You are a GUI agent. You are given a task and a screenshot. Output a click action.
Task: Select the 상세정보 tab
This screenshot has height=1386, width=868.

...

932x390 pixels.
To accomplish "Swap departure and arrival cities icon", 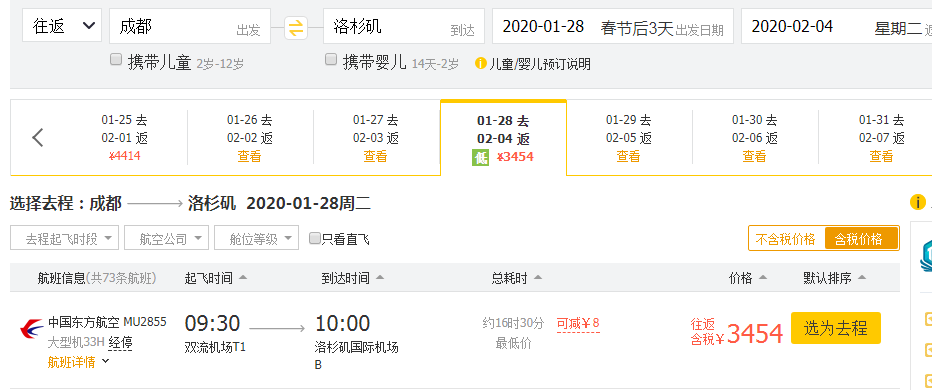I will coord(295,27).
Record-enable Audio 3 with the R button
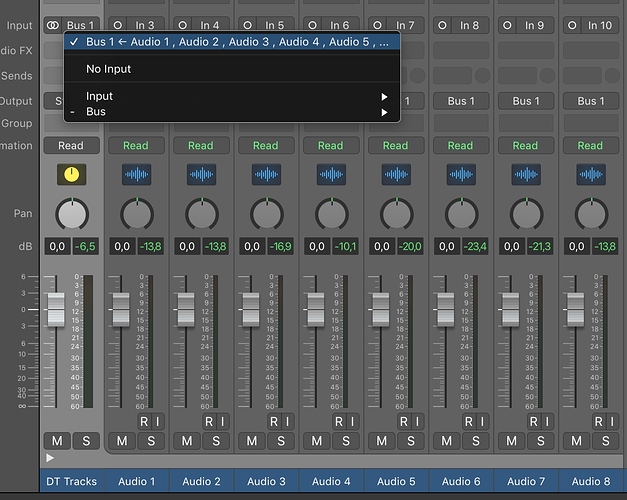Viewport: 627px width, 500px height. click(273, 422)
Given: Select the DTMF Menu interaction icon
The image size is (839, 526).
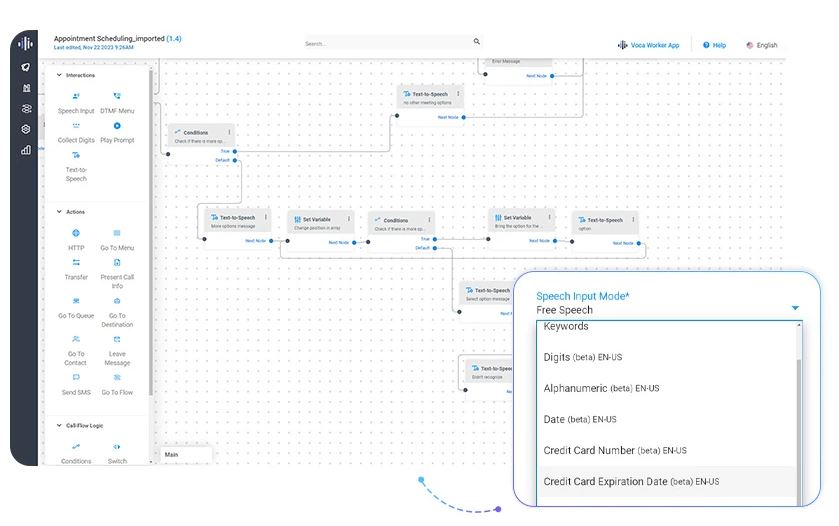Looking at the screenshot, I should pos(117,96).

* * *

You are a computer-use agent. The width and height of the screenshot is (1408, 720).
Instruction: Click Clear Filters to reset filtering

What this task involves
Copy the rows verbatim from the line with "Given: Select the DTMF Menu interaction icon" up to and including the line with "Looking at the", omitting the pictures.

Solution
Given: Select the DTMF Menu interaction icon
The image size is (839, 526).
Looking at the screenshot, I should pos(117,96).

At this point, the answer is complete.